Extract:
As it is the intent with our ‘Crash Courses’ we will put the data through the Viracocha (long for Vira) treatment and analyse the result.  The context of the Global Financial Crisis is -I think- very well known, but I will do a brief story-telling here for the sake of grounding our post.  This is mostly Wikipedia btw.

The U.S. stock market peaked in October 2007, when the Dow Jones Industrial Average index exceeded 14,000 points. It then entered a pronounced decline, which accelerated markedly in October 2008. By March 2009, the Dow Jones average had reached a trough of around 6,600.
IndyMac went down first, it filed for Chapter 7 bankruptcy on July 31, 2008. Initially the companies affected were those directly involved in home construction and mortgage lending such as Northern Rock and Countrywide Financial, as they could no longer obtain financing through the credit markets. Over 100 mortgage lenders went bankrupt during 2007 and 2008. Concerns that investment bank Bear Stearns would collapse in March 2008 resulted in its fire-sale to JP Morgan Chase. The financial institution crisis hit its peak in September and October 2008. Several major institutions either failed, were acquired under duress, or were subject to government takeover. These included Lehman Brothers, Merrill Lynch, Fannie Mae, Freddie Mac, Washington Mutual, Wachovia, Citigroup, and AIG.

In a dramatic meeting on September 18, 2008, Treasury Secretary Henry Paulson and Fed chairman Ben Bernanke met with key legislators to propose a $700 billion emergency bailout. Bernanke reportedly told them: “If we don’t do this, we may not have an economy on Monday.” The Emergency Economic Stabilization Act, which implemented the Troubled Asset Relief Program (TARP), was signed into law on October 3, 2008. I really loved Paul Giamatti’s portrayal of Bernake in the 2011 movie ‘Too big to fail’; and it is accurate to say that it was a dramatic moment when he said the “I have studied the crises in America” and then closes with “There will be no economy.” And the music in crescendo and all of that. So bring the 700 billion! Now I enjoy a good conspiracy theory as much as the next guy but I am NOT suggesting anything Ok? But it is to note that between the 15th and the 19th of September (5 trading days) there were an excess of twenty-five million shares traded in the DJIA, whereas the average had been at about 2 million per day, specially on the day after that meeting there were 6 million trades, nice.

Material provided:
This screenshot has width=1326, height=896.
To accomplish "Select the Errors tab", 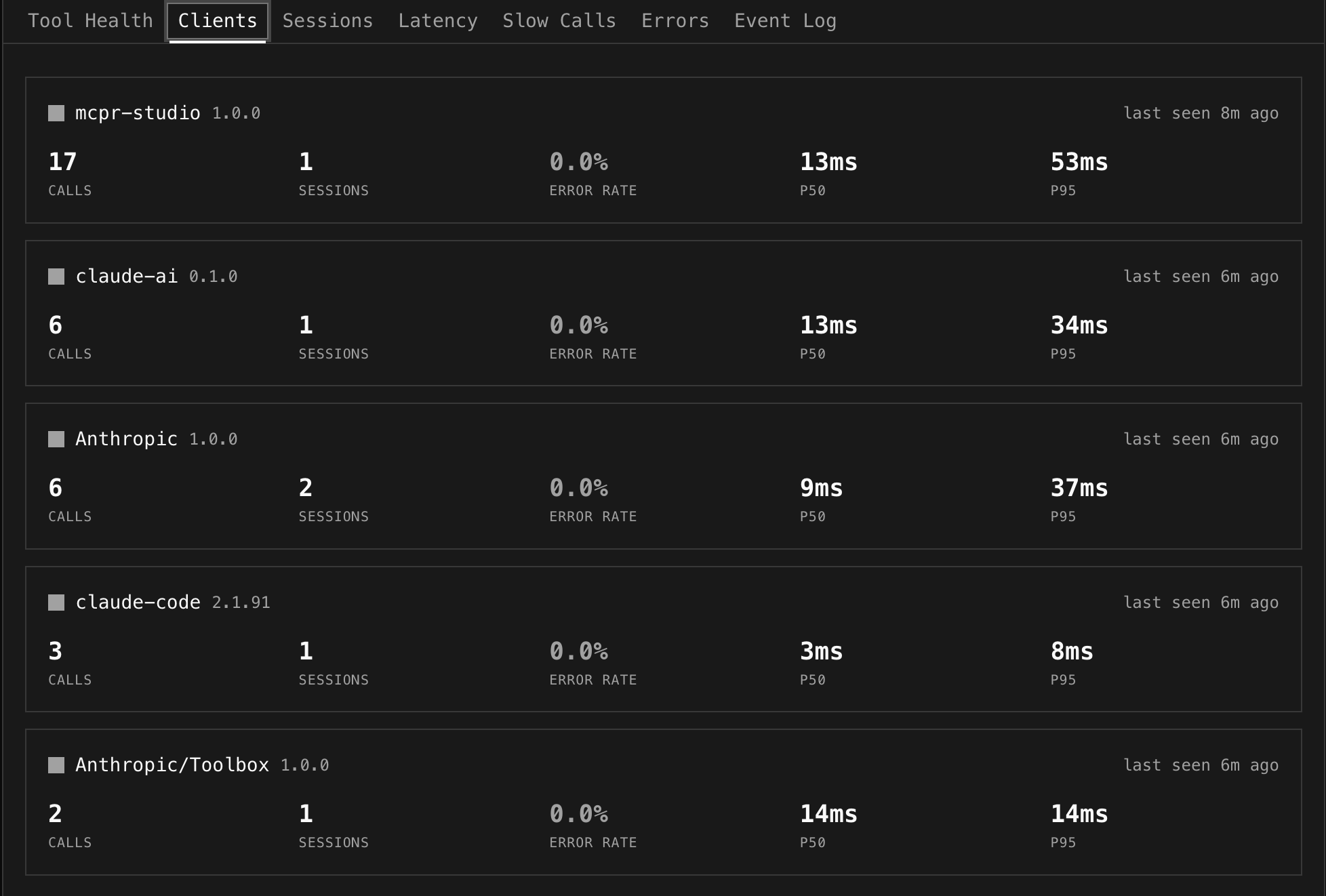I will pos(675,20).
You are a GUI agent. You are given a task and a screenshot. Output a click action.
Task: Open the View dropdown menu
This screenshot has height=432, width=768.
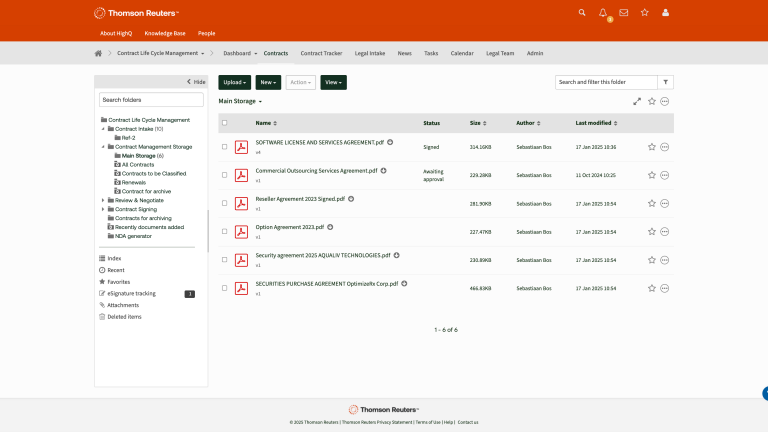333,82

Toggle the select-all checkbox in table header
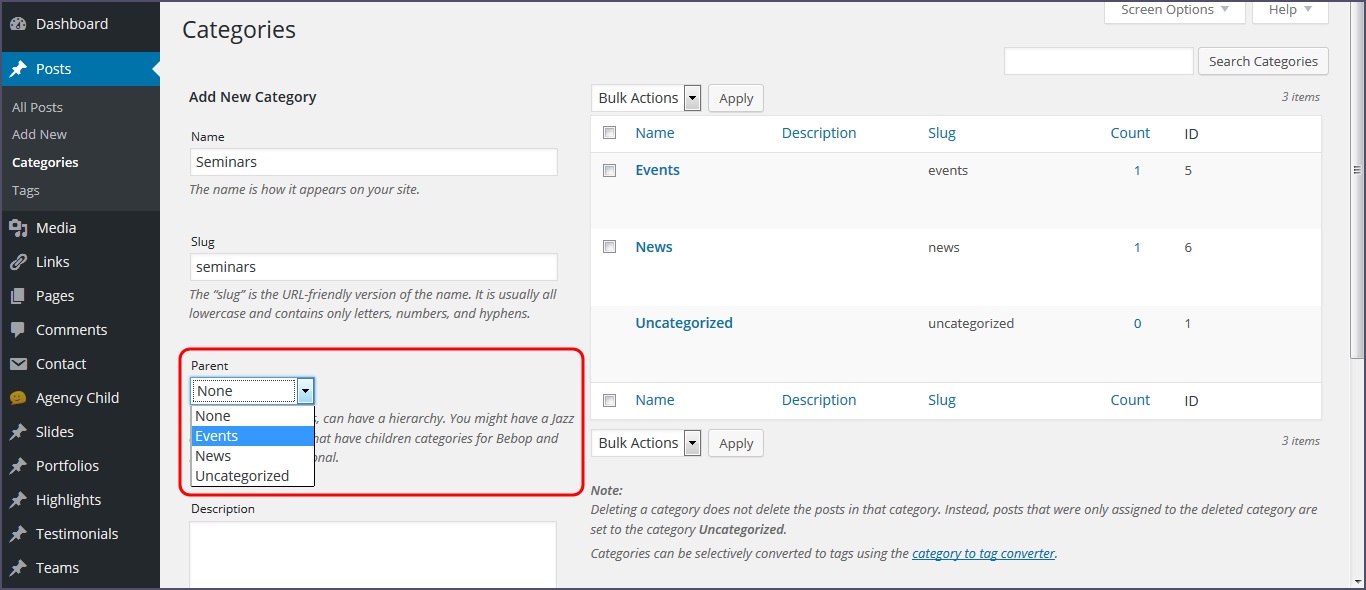[x=609, y=133]
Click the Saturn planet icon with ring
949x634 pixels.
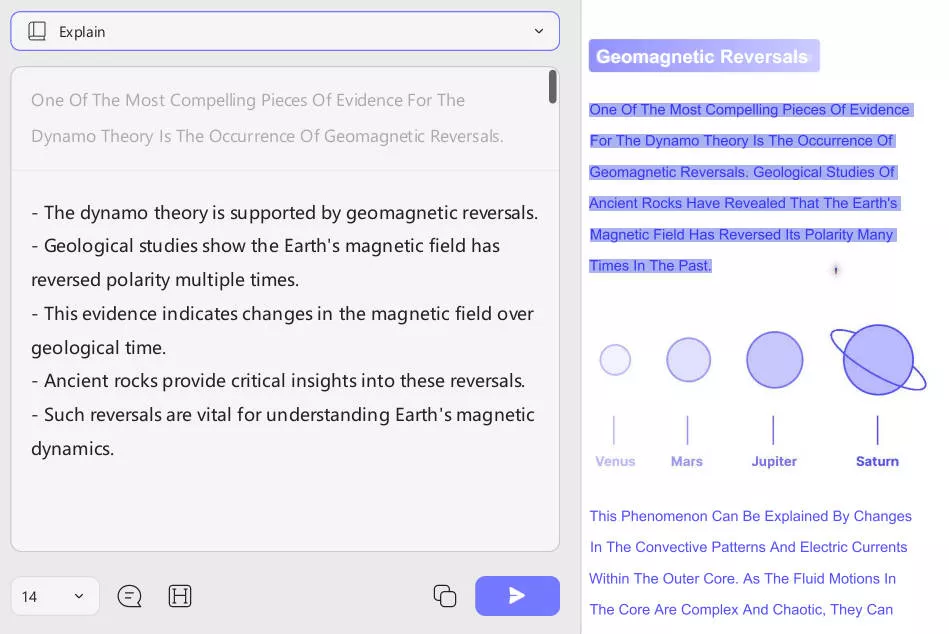pos(877,360)
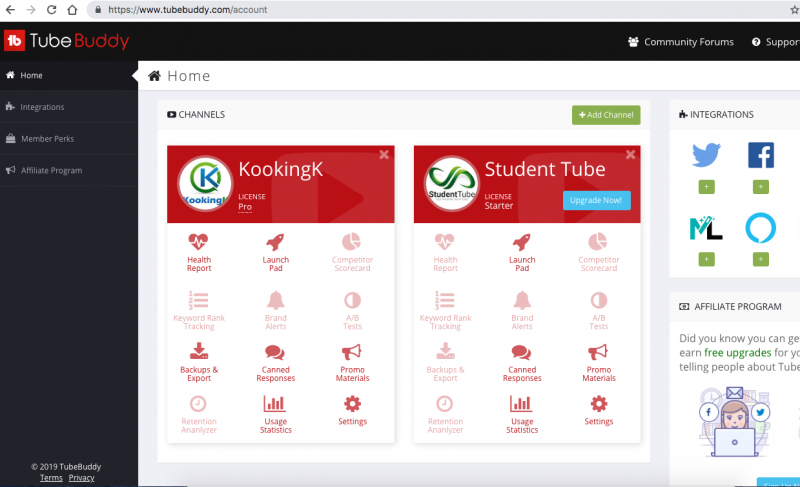Screen dimensions: 800x487
Task: Open KookingK A/B Tests icon
Action: tap(352, 300)
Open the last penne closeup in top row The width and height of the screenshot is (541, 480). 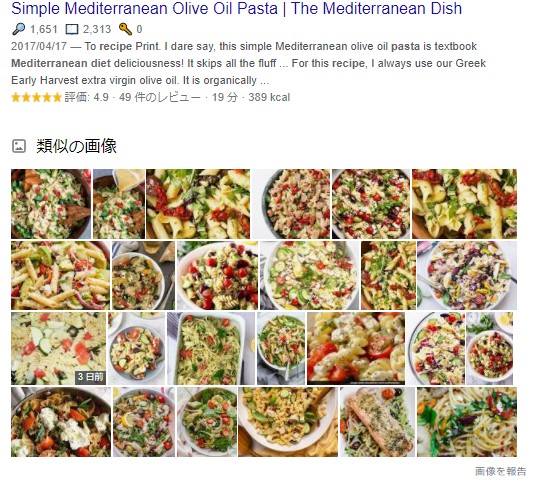click(464, 204)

Tasks:
a) In the financial crisis text, take the part that opens with the words containing "IndyMac went down" and closes with "Mac, Washington Mutual, Wachovia, Citigroup, and AIG.", and switch "fire-sale" to "emergency sale".
b) According to the financial crisis text, on what date did IndyMac file for Chapter 7 bankruptcy?
The rows have nothing to do with the financial crisis text.

Solved problems:
a)
IndyMac went down first, it filed for Chapter 7 bankruptcy on July 31, 2008. Initially the companies affected were those directly involved in home construction and mortgage lending such as Northern Rock and Countrywide Financial, as they could no longer obtain financing through the credit markets. Over 100 mortgage lenders went bankrupt during 2007 and 2008. Concerns that investment bank Bear Stearns would collapse in March 2008 resulted in its emergency sale to JP Morgan Chase. The financial institution crisis hit its peak in September and October 2008. Several major institutions either failed, were acquired under duress, or were subject to government takeover. These included Lehman Brothers, Merrill Lynch, Fannie Mae, Freddie Mac, Washington Mutual, Wachovia, Citigroup, and AIG.

b) July 31, 2008